***** Records

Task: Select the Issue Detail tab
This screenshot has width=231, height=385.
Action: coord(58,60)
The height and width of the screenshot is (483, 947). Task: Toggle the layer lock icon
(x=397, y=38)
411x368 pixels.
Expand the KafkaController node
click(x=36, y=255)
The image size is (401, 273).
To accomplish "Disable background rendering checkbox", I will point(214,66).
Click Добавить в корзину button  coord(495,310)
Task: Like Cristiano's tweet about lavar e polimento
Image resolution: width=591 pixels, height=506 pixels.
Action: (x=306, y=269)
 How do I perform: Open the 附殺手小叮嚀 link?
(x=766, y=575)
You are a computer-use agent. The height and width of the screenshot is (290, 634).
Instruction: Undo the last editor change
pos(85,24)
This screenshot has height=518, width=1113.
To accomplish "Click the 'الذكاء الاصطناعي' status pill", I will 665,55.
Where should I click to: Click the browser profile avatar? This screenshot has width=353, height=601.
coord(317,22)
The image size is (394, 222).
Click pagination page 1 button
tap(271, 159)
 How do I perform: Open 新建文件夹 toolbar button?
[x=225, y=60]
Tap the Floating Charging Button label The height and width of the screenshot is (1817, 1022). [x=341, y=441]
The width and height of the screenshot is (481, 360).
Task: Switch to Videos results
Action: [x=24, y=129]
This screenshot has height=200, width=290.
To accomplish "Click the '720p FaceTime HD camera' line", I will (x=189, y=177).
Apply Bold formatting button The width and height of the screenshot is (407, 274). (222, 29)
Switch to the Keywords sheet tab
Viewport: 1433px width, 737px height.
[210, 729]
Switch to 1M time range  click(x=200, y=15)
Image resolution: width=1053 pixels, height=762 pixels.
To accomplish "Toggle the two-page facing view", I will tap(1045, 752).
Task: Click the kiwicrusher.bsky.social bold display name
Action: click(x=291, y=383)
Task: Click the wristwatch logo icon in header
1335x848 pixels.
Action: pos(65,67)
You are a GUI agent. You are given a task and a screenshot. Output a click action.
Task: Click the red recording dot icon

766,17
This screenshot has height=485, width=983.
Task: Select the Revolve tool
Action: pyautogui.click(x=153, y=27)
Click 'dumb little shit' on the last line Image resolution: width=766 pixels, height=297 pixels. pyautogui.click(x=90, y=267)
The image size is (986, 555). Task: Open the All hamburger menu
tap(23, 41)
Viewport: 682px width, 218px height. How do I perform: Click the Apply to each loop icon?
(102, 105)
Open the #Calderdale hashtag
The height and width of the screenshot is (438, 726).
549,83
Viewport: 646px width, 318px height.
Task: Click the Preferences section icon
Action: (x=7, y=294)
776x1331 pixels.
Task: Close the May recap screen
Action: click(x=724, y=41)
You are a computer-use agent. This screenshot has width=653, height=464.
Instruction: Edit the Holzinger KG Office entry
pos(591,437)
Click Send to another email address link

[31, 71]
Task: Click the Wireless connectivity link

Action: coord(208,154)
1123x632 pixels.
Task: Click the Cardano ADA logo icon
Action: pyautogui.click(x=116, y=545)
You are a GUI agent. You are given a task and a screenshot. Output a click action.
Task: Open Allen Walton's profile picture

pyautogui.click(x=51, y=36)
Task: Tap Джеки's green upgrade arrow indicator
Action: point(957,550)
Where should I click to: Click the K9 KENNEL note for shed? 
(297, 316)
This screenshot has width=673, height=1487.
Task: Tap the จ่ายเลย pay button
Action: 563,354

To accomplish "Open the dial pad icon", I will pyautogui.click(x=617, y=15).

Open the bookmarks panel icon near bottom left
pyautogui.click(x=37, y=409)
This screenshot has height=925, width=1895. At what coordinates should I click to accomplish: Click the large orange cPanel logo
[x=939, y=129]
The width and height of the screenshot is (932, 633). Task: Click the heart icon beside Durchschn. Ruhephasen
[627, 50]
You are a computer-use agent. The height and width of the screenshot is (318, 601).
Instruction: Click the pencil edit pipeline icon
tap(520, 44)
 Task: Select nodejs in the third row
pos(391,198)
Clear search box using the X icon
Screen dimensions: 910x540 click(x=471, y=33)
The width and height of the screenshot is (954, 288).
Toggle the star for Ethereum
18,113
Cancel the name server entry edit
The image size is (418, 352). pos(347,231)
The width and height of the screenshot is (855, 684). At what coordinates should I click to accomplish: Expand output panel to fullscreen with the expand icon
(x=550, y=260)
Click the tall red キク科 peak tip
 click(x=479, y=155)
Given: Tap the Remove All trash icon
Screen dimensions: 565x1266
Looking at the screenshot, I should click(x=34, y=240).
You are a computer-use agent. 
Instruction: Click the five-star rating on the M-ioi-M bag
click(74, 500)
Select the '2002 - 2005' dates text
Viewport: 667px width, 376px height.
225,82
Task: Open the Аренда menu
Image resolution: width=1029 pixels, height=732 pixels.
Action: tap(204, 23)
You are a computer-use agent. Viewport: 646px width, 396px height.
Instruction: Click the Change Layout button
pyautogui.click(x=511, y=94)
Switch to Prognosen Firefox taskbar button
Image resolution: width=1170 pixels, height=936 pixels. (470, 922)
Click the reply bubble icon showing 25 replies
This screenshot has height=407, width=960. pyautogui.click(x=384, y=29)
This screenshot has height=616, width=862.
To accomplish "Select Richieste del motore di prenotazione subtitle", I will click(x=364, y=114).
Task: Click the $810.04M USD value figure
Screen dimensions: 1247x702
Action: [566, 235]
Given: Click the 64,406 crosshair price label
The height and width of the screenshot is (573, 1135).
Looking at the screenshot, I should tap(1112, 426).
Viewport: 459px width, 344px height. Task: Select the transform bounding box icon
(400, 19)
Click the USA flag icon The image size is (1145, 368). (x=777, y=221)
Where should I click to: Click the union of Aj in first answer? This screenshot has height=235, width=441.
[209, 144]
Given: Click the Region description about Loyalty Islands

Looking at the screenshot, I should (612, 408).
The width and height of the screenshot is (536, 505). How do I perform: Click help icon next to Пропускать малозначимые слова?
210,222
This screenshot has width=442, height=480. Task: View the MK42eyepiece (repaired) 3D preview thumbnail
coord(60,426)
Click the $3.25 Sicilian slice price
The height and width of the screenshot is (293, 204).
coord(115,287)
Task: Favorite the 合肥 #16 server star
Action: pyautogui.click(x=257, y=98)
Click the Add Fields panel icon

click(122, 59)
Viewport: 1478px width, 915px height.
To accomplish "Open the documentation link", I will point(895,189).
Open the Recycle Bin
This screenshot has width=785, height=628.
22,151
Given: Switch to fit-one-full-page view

**********

(Your assignment) Find each line in the records above that contains "agent", and copy it.

(Result)
You are a computer-use agent. The height and width of the screenshot is (290, 634).
You are a GUI agent. You are given a task and a screenshot. Output a click action.
You are a computer-use agent. This screenshot has width=653, height=464.
You are a GUI agent. You are given a task and a screenshot. Output a click action.
You are a computer-use agent. The height and width of the screenshot is (318, 601).
You are a computer-use agent. 
You are a computer-use agent. Viewport: 646px width, 396px height.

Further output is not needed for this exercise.